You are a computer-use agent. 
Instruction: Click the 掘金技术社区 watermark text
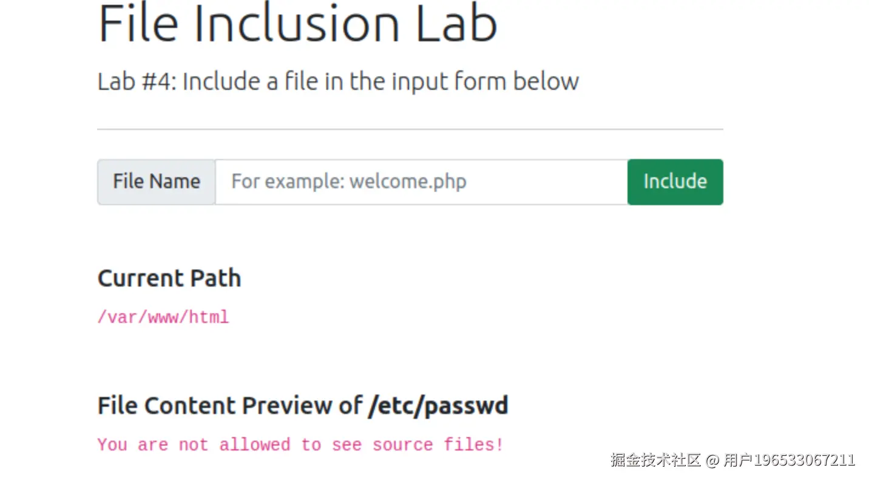[x=655, y=460]
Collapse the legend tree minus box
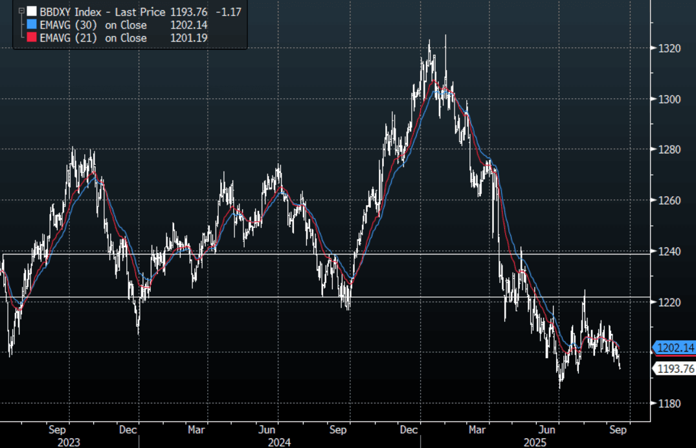This screenshot has width=696, height=448. pos(21,12)
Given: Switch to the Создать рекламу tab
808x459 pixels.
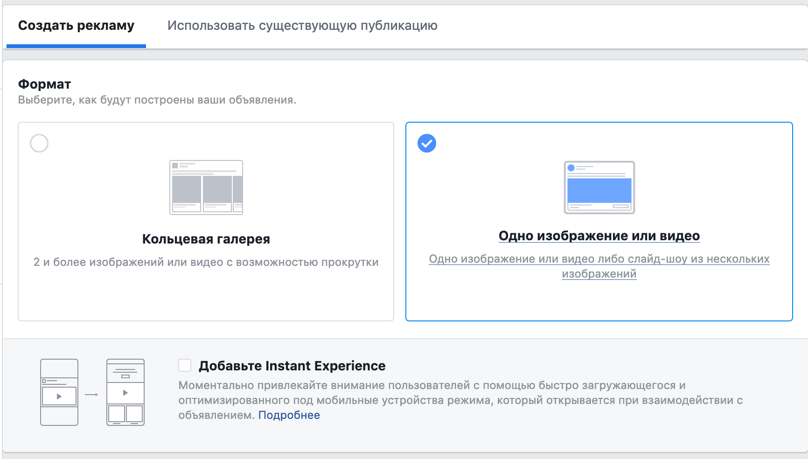Looking at the screenshot, I should pyautogui.click(x=76, y=26).
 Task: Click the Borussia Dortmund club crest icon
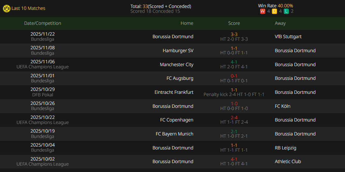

++++++

▶ Given task
Update the listing above by replacing "legend tree" with "legend panel" and changing nothing else. Omit the pictures from the result.

▶ Result of the task
You are a computer-use agent. 
Instruction: Click the 掘金技术社区 watermark text
[x=655, y=460]
Collapse the legend panel minus box
This screenshot has width=696, height=448. pos(21,12)
Given: Switch to the Создать рекламу tab
808x459 pixels.
Looking at the screenshot, I should pyautogui.click(x=76, y=26).
 Task: Click the Borussia Dortmund club crest icon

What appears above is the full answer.